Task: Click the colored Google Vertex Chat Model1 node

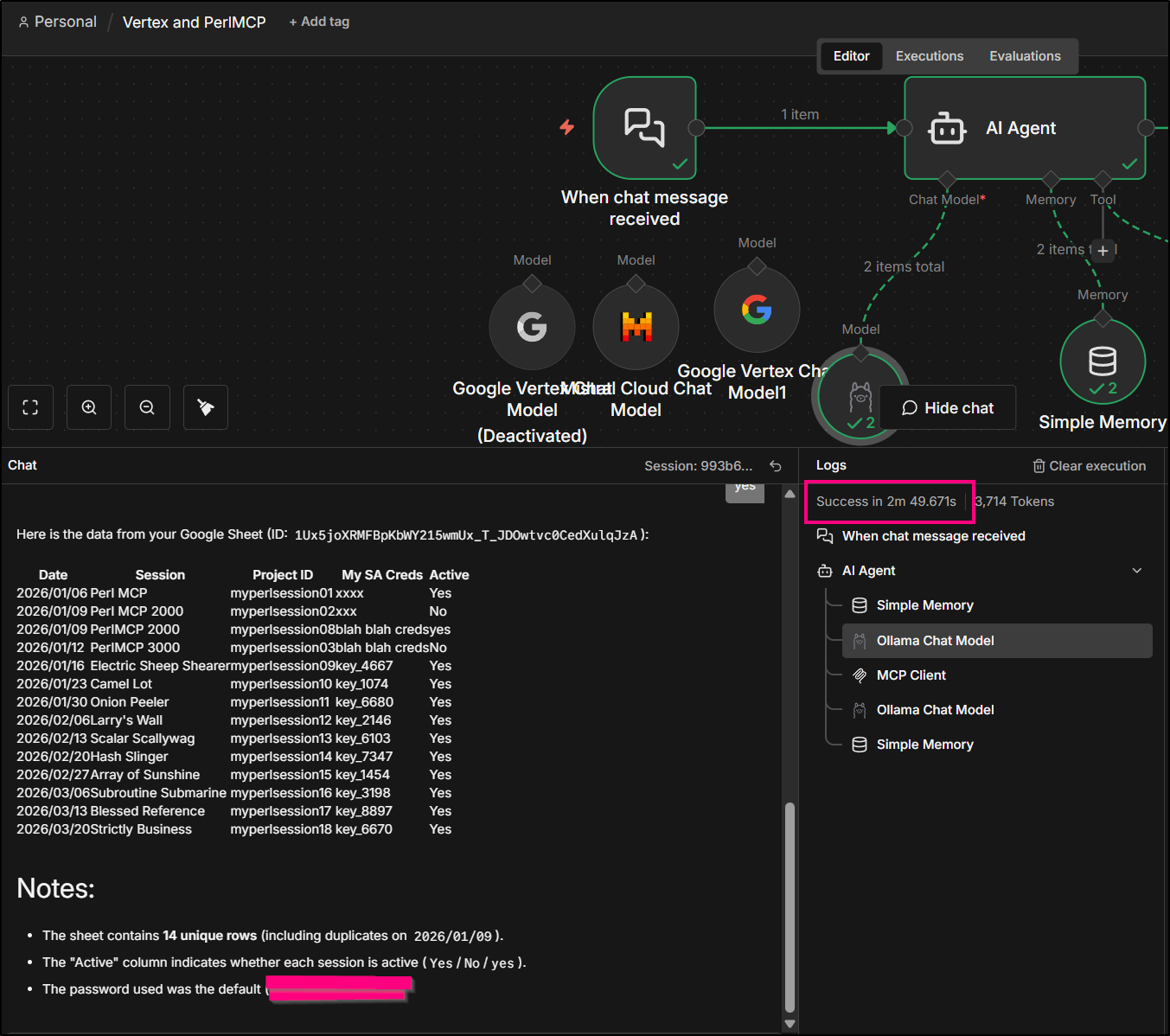Action: (x=757, y=310)
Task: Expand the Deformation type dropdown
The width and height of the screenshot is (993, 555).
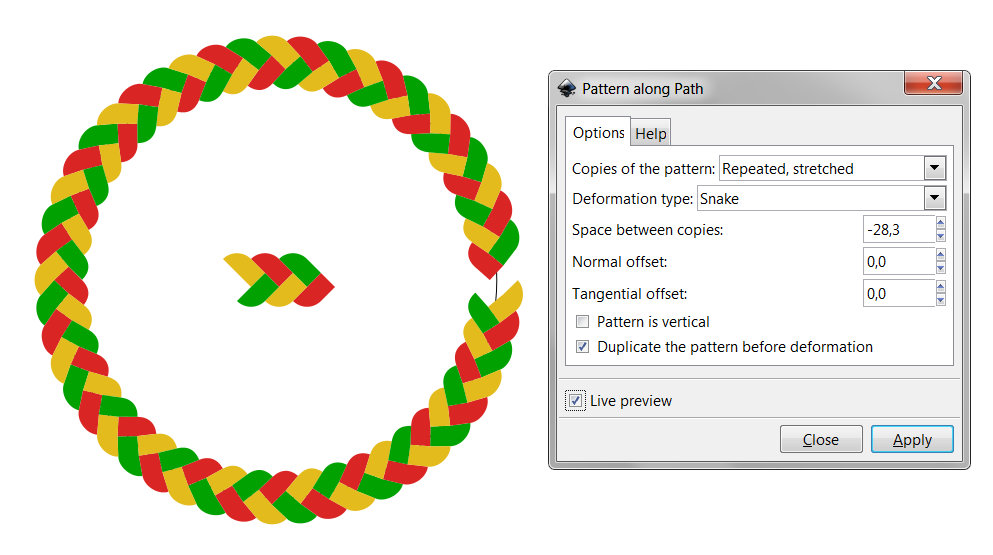Action: [x=934, y=198]
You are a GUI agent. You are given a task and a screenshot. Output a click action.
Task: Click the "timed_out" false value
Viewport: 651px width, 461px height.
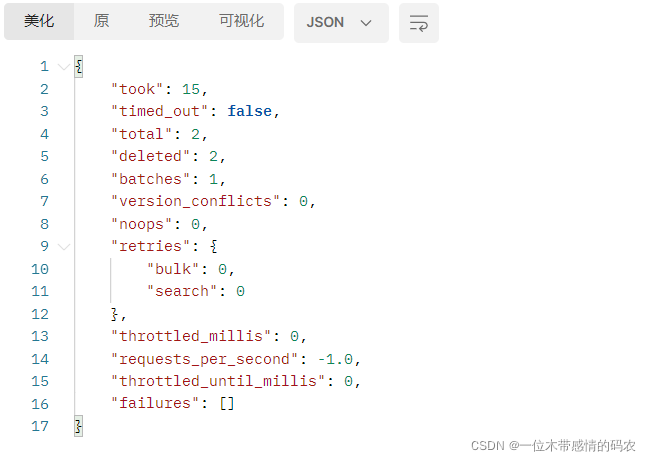[249, 111]
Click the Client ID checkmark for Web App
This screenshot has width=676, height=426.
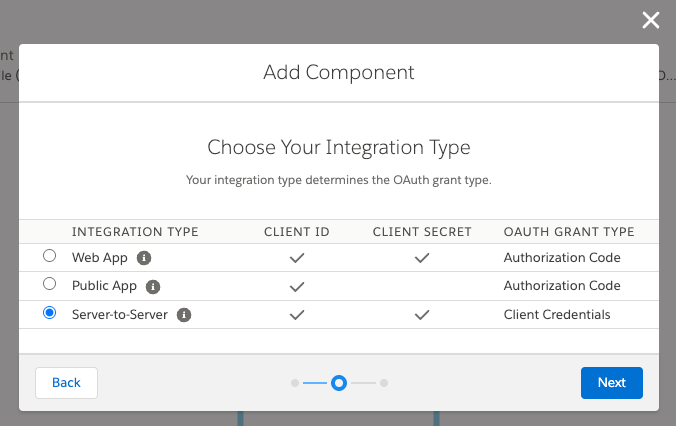[296, 258]
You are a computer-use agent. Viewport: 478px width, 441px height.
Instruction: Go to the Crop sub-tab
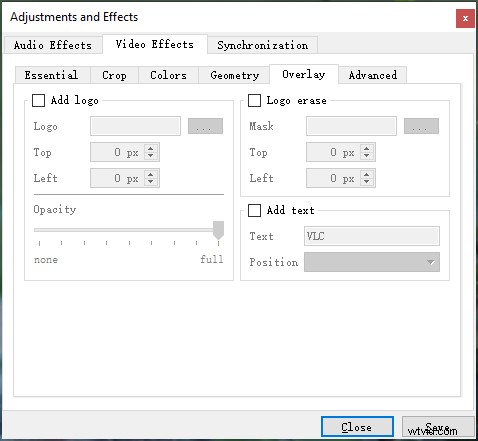[x=114, y=75]

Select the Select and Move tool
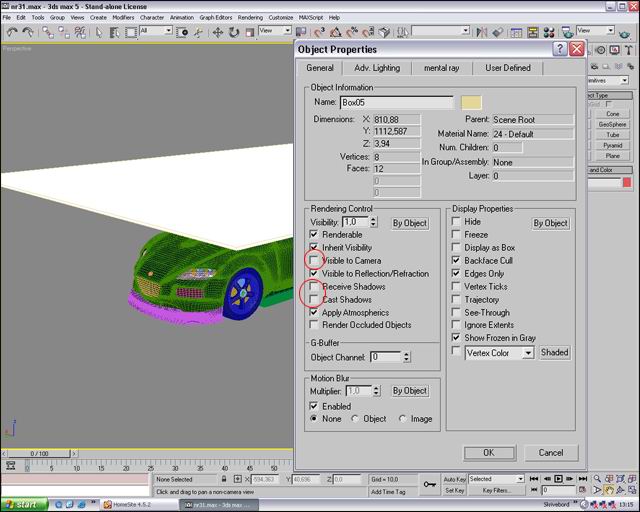click(x=217, y=32)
- - - - - - -
▸ What the task requires:
The images are to be left out; every line above should be set down exactly.

▸ Response below:
Task: Click the colored Google Vertex Chat Model1 node

Action: (x=757, y=310)
Task: Expand the Deformation type dropdown
The width and height of the screenshot is (993, 555).
Action: [x=934, y=198]
You are a GUI agent. You are given a task and a screenshot. Output a click action.
Task: Click the "timed_out" false value
Viewport: 651px width, 461px height.
[249, 111]
Click the Client ID checkmark for Web App
This screenshot has width=676, height=426.
[296, 258]
You are a computer-use agent. Viewport: 478px width, 441px height.
Instruction: Go to the Crop sub-tab
[x=114, y=75]

Select the Select and Move tool
click(x=217, y=32)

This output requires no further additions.